Tasks for this exercise -
• 1. Which states does the koala facts text below name as the only ones where Koalas are found naturally in the wild? List them all.
• 2. Answer these from the koala facts text below:
(a) For about how long does a female koala carry her baby in her pouch?
(b) What does the word "koala" mean in the aboriginal language?
(c) What is the lowest estimate given for the number of Koalas remaining in Australia?
• 3. Quote the koala facts text below, starting at the words "1. Koala bear" and ending after the words "the eucalyptus leaves.".
*** Text segment ***
1. Koala bear is not a bear
Despite the fact that this animal is called the koala “bear” the cuddly creature is not a bear at all. A Koala is a marsupial or pouched mammal. After bringing forth an offspring, a female koala carries her baby in her pouch for about six months. When the infant comes out, it rides on its mother’s back or clings to her belly, moving everywhere with her until it is about a year old.
2. Koala is a term that means no water
In the aboriginal language the word ‘koala means ‘no water’. Koalas do not drink a lot of water, and they get most of their moisture from the eucalyptus leaves.
3. Koalas have a special digestive system
Koalas have a unique digestive system featuring a long gut. This kind of gut allows koalas to break down the tough eucalyptus leaves and stay unharmed by the poison in the leaves. Koalas consume a lot of eucalyptus leaves from which they derive a special odor from the oil, reminiscent of cough drops.
4. Koala population is reducing
The Australian Koala Foundation approximates that presently, there could be to be less than 80,000 Koalas remaining in Australia with minimum numbers being estimated at a low of 43,000. This loss is largely attributed to continuing loss of Koala habits making it vital to save what is left.
5. Mature Koala males have scent glands
A mature male Koala has a dark scent gland in the middle of its white chest that discharges a dark, sticky substance. The male Koalas rub this substance on the trees to send a signal to other Koalas the extent to which their territory stretches.
6. Koalas sleep much to generate energy
There is a common myth that Koalas sleep much because they ‘get drunk’ on the gum leaves that they feed on. On the contrary, Koalas sleep much because they need to generate more energy to break down the toxic, fibrous, low-nutrition food that they feed on. Sleeping is the most appropriate way to conserve energy for these animals.
7. Koalas live in tall eucalypt forests
Koalas do not set up their habitats in rainforests or desert areas. Instead, they inhabit the tall eucalypt forests and low eucalypt woodlands of mainland Eastern Australia. They are also found on some islands off the Eastern and Southern coasts. Queensland, NSW, Victoria and South Australia are the only states where Koalas are found naturally in the wild. Habitat loss is a considerable threat to Koalas.
8. Koala’s offspring are called Joeys
‘Joeys’ is the name used to refer to baby Koalas. Scientists frequently refer to them using terms like ‘juveniles’, ‘pouch young’ and ‘back young’. When Joeys are born, it’s only about 2 centimeters long, blind and furless and its ears are not developed. The baby koala spends its first six months inside its mother’s pouch.
9. Koala’s communicate through noises
Koalas also interact with each other by making a range of noises. The most shocking and unexpected of the noise that these seemingly gentle animals is a sound similar to a loud snore followed by a belch, known as a ‘bellow.
10. Most healthy Koalas have Chlamydia
Chlamydia is an organism that lives in body tissues of many healthy Koalas. In normal populations, it is held that Chlamydia acts as an inbuilt control mechanism to regulate the population so that there is no over browsing of the trees. This ensures that only the strongest and fittest animals remain alive to breed. Chlamydia sometimes makes Koalas sick particularly when they get stressed.
*** End of Text segment ***
*** Records shown ***
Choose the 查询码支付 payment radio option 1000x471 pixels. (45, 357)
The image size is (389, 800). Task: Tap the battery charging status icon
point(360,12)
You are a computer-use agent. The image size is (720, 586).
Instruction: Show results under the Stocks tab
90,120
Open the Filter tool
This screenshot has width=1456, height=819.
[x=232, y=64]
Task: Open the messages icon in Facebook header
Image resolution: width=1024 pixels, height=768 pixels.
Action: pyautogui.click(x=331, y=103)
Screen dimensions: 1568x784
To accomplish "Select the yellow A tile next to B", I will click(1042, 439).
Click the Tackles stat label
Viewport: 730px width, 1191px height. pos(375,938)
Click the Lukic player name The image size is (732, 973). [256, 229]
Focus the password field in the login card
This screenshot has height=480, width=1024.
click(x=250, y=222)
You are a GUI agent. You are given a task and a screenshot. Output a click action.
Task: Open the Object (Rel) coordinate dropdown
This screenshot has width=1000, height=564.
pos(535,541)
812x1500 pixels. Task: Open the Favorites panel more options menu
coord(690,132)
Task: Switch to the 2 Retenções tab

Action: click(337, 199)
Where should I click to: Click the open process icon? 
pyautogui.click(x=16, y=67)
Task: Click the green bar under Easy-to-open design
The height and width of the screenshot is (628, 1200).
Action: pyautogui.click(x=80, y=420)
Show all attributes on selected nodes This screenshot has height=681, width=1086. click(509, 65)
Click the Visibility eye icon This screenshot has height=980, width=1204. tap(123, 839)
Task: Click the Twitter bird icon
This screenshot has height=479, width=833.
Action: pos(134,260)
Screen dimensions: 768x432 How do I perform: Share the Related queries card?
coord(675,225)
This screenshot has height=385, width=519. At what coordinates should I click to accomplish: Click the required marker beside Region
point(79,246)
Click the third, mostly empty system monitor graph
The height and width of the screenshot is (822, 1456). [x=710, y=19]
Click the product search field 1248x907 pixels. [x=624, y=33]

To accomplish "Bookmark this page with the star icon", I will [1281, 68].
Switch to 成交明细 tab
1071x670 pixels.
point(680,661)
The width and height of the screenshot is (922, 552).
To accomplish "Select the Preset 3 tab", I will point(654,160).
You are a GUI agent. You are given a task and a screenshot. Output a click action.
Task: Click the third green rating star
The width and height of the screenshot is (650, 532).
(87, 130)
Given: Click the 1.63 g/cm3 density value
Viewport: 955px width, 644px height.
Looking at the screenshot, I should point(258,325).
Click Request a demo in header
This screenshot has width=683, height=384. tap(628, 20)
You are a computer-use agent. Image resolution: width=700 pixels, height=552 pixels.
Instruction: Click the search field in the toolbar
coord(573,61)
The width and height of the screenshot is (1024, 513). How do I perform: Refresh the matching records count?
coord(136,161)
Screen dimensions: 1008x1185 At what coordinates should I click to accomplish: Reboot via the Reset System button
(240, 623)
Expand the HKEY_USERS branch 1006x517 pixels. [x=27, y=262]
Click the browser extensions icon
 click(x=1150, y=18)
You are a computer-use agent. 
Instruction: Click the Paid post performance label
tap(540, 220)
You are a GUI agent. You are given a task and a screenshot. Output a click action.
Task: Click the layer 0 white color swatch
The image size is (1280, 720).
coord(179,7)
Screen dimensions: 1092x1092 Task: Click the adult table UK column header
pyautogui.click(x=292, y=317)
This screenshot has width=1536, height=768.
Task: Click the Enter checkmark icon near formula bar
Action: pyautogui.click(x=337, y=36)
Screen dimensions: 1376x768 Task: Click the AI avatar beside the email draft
*** End of Records shown ***
Solutions for each task -
• 1. Queensland, NSW, Victoria, South Australia

• 2.
(a) About six months
(b) "No water"
(c) 43,000

• 3.
1. Koala bear is not a bear
Despite the fact that this animal is called the koala “bear” the cuddly creature is not a bear at all. A Koala is a marsupial or pouched mammal. After bringing forth an offspring, a female koala carries her baby in her pouch for about six months. When the infant comes out, it rides on its mother’s back or clings to her belly, moving everywhere with her until it is about a year old.
2. Koala is a term that means no water
In the aboriginal language the word ‘koala means ‘no water’. Koalas do not drink a lot of water, and they get most of their moisture from the eucalyptus leaves.